Background: Programs that integrate tuberculosis (TB) and human immunodeficiency virus (HIV) treatment aim to provide efficient treatment services and maximize successful treatment outcomes through the delivery of both TB and HIV treatment by one provider at the same time and location. However, multi-drug resistant tuberculosis (MDR-TB) is more difficult to treat as compared to drug-sensitive TB, and in low- and middle-income countries (LMICs), the potential of programs integrating TB/HIV treatment to sustain favourable MDR-TB treatment outcomes is poorly elucidated. The objective of this review is to perform a systematic collection, critical appraisal and synthesis of existing evidence on therapeutic outcomes of MDR-TB and their predictors among adults receiving integrated treatment for TB/HIV in LMICs.

Methods: A systematic review of quantitative evidence from observational cohort studies will be performed.
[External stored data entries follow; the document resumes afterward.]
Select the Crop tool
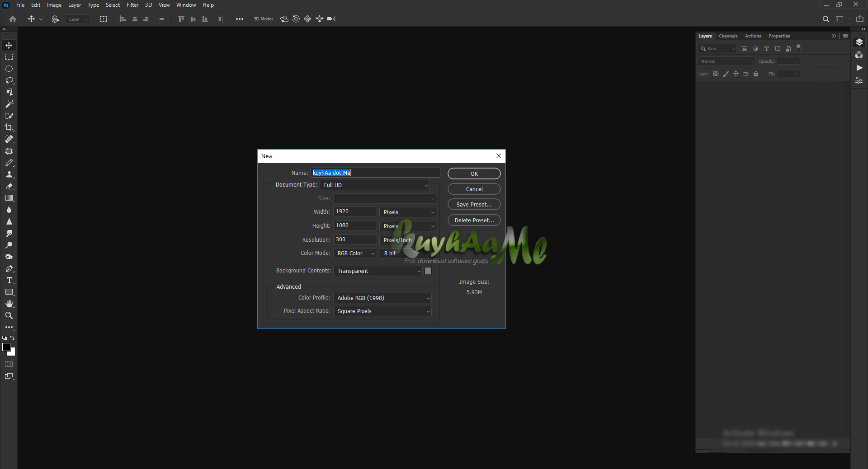The width and height of the screenshot is (868, 469). 9,127
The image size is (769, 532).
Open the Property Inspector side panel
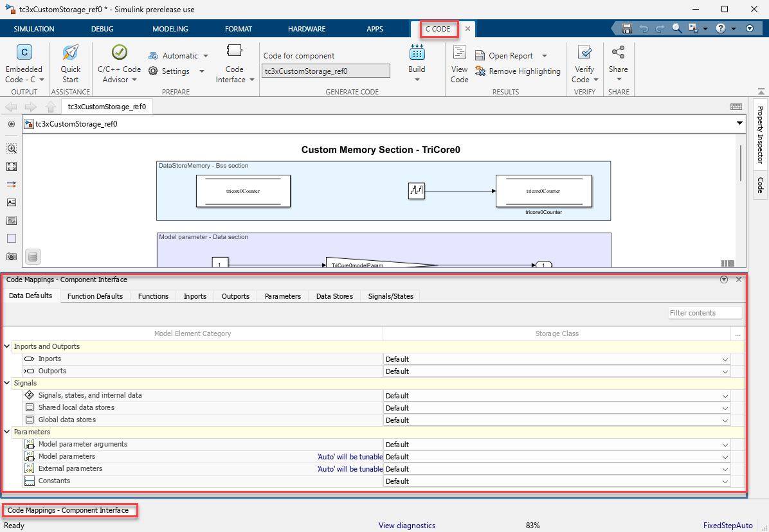759,134
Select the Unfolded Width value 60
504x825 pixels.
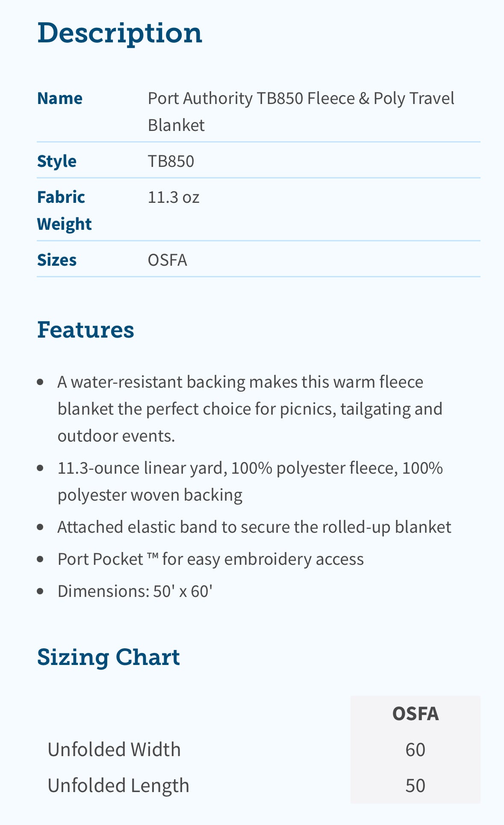point(416,750)
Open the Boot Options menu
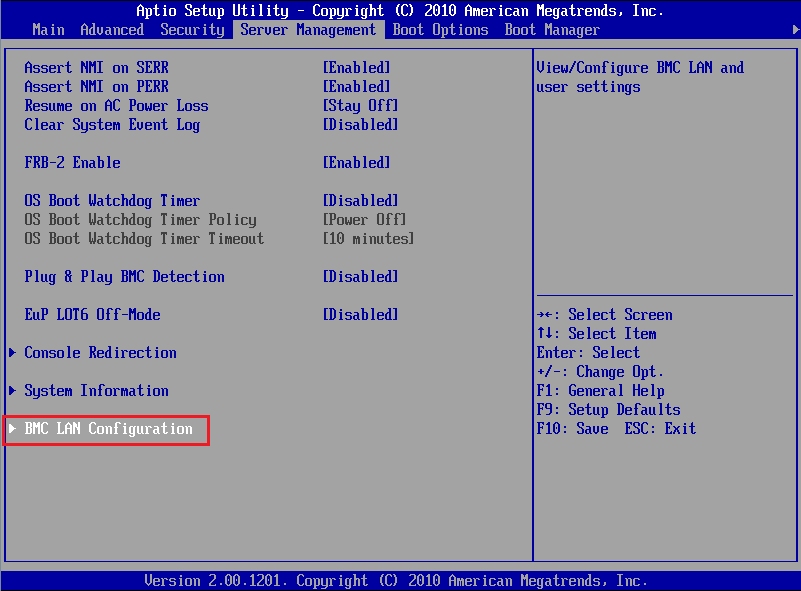The height and width of the screenshot is (591, 801). (x=440, y=29)
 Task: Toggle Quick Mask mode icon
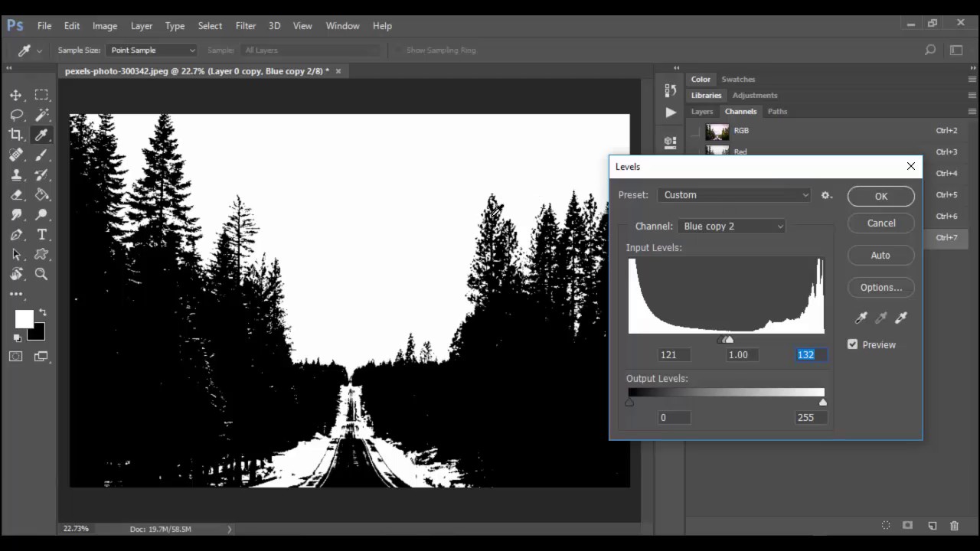click(16, 356)
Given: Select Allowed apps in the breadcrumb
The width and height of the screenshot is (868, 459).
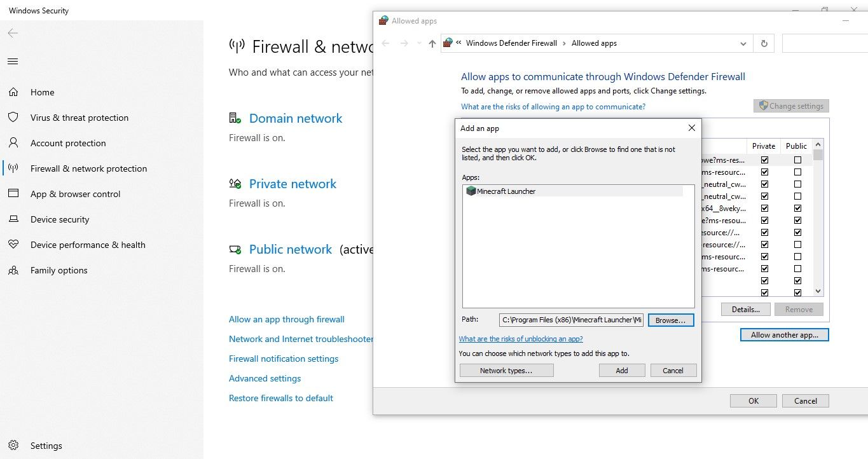Looking at the screenshot, I should (593, 43).
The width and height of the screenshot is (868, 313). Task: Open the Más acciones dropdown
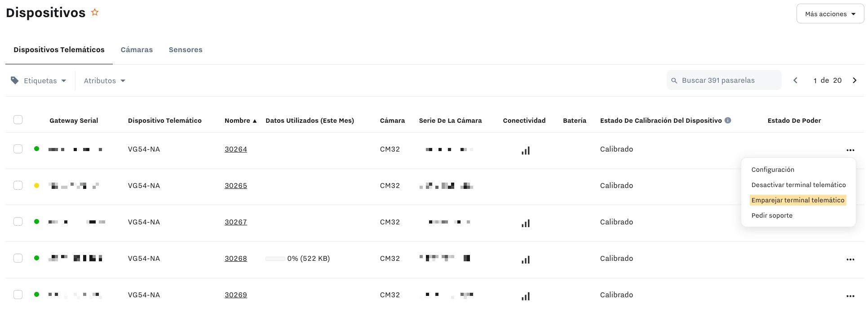[x=830, y=14]
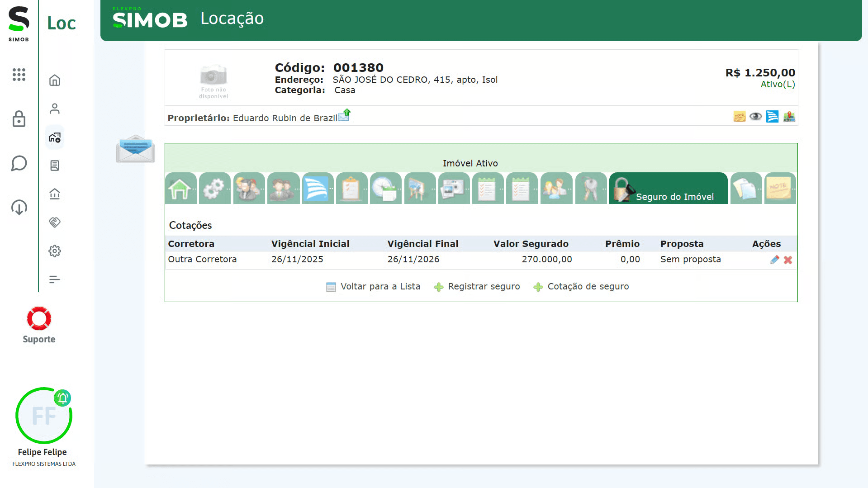Screen dimensions: 868x488
Task: Open the sticky note icon near price
Action: click(739, 117)
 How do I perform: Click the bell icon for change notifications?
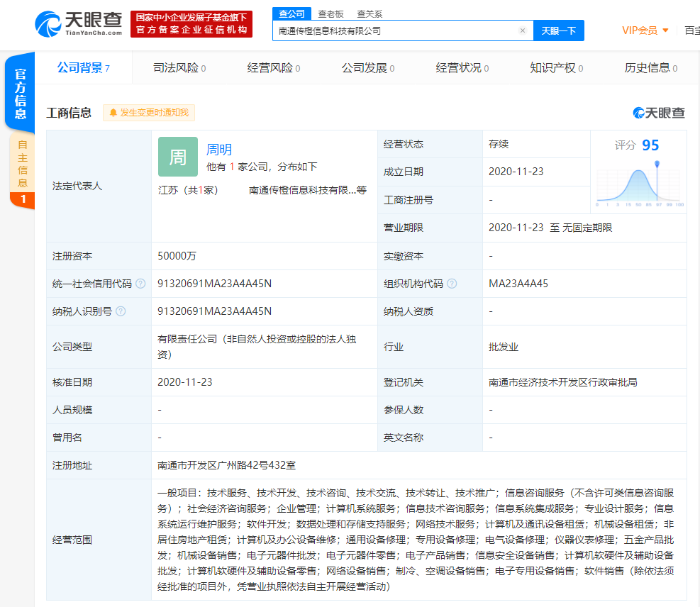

MEDLINE, Embase, and Global Health electronic databases will be searched for relevant studies published from March 2004 to December 2019. Two investigators will independently screen the search output, review the eligible studies, and assess the quality of the eligible studies using quality assessment tools of the National Heart Lung and Blood Institute. Random-effects meta-analysis will be used to obtain summary estimates. Heterogeneity across studies will be assessed using the I statistic. The confidence in the summary estimates will be rated using the Grading of Recommendations, Assessment, Development and Evaluation (GRADE) approach. The final review will be reported following the guidelines of the Preferred Reporting System for Systematic Reviews and Meta-analysis, presented at scientific conferences and published in a peer-reviewed journal.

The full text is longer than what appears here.